1. ## Evaluating limit

Hi.

Ho can i show that $\displaystyle \lim_{n\rightarrow \infty}\frac{n\ln n}{\ln n!}=1$?

I tried to use the sandwich rule to say that:

$\displaystyle \frac{n\ln n}{\ln n!}\geq \frac{n\ln n}{\ln n^n}=\frac{n\ln n}{n\ln n}=1$

but couldn't find anything bigger to squeeze it between.
what other ways are there to evaluate the limit here?

any guidance would greatly appreciated.

2. ## Re: Evaluating limit

Originally Posted by Stormey
Hi.

Ho can i show that $\displaystyle \lim_{n\rightarrow \infty}\frac{n\ln n}{\ln n!}=1$?
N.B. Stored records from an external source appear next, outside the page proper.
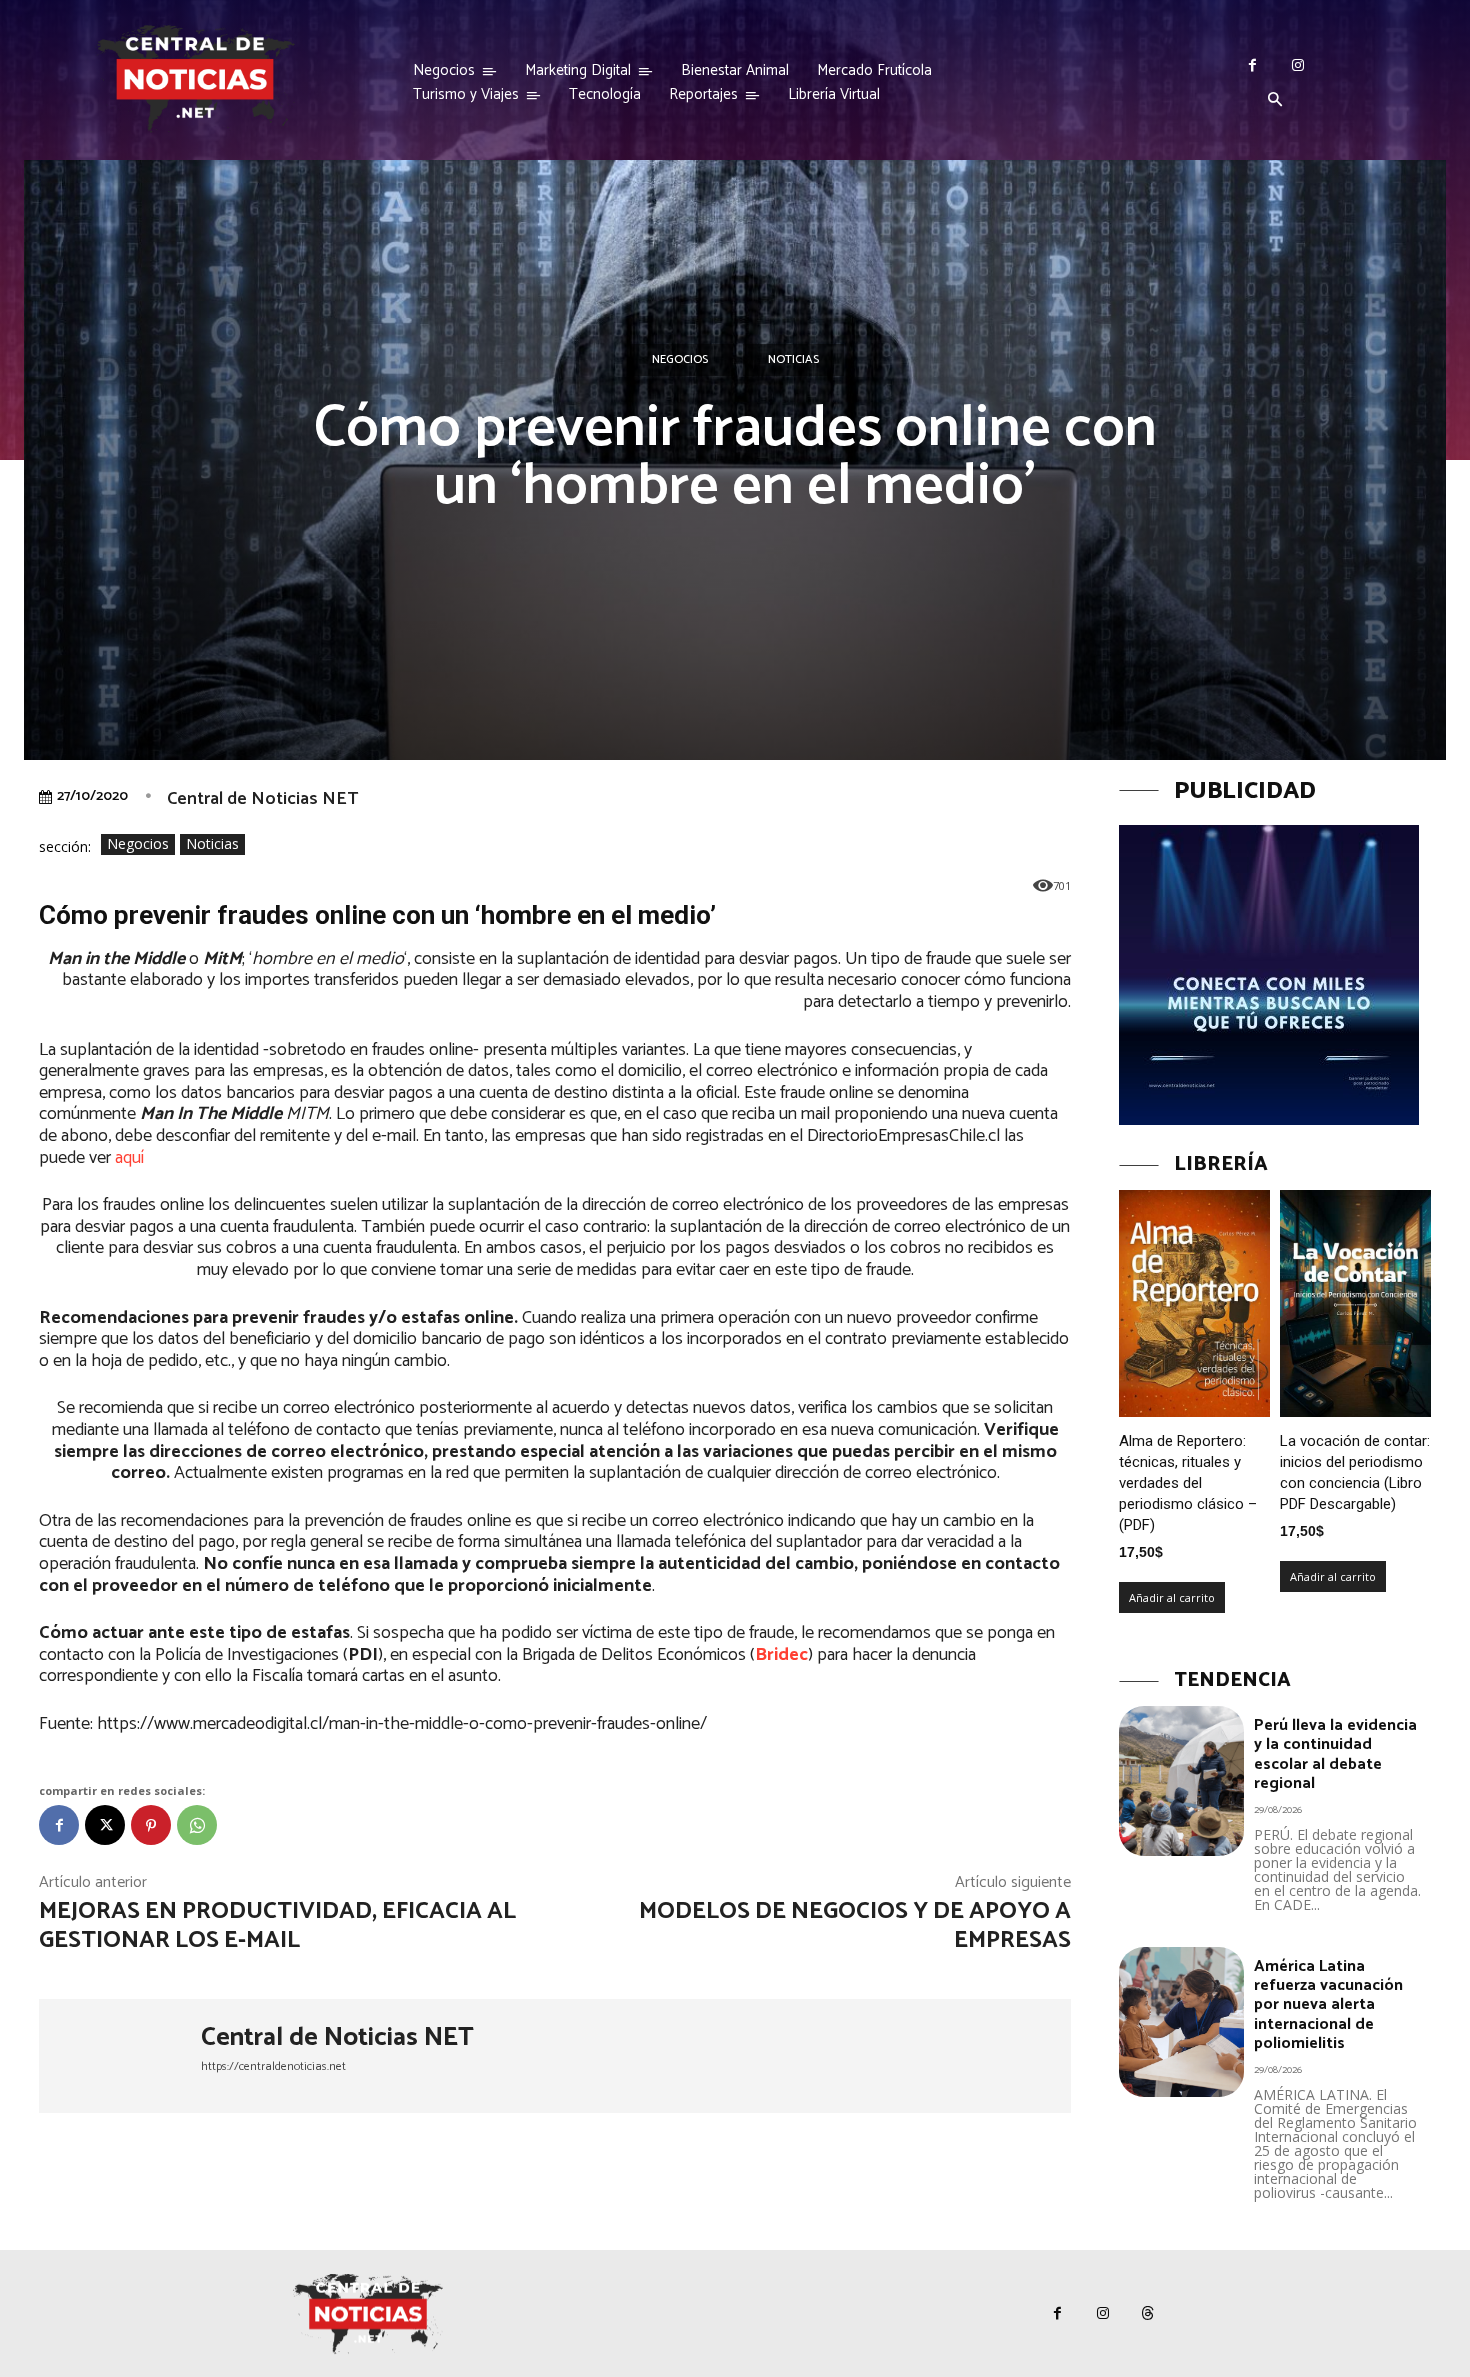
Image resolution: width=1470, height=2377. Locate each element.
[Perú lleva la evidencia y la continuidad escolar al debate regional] (1181, 1781)
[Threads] (1147, 2313)
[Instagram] (1297, 65)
I tried to use the sandwich rule to say that:

$\displaystyle \frac{n\ln n}{\ln n!}\geq \frac{n\ln n}{\ln n^n}=\frac{n\ln n}{n\ln n}=1$

but couldn't find anything bigger to squeeze it between.
what other ways are there to evaluate the limit here?

any guidance would greatly appreciated.
Hi Stormey!

You can find an upper limit here including the 3 line derivation for it.

3. ## Re: Evaluating limit

Hi ILikeSerena!
Thanks for the help.

it says there:

$\displaystyle n\ln (\frac{n}{e})+1\leq \ln n!$

and i assume it's concluded by $\displaystyle \ln n$'s integral, and we didn't learn integrals yet, so i suppose i need to address it in some other way.
Actually, my assignment requires to show that $\displaystyle n\ln n=\Theta (\ln n!)$, so i just need to show that $\displaystyle n\ln n$ is bounded by $\displaystyle \ln n!$, and that $\displaystyle \ln n!$ is bounded by $\displaystyle n\ln n$.

Sorry for the ignorance, as much as i love math, calculus is my greatest weakness.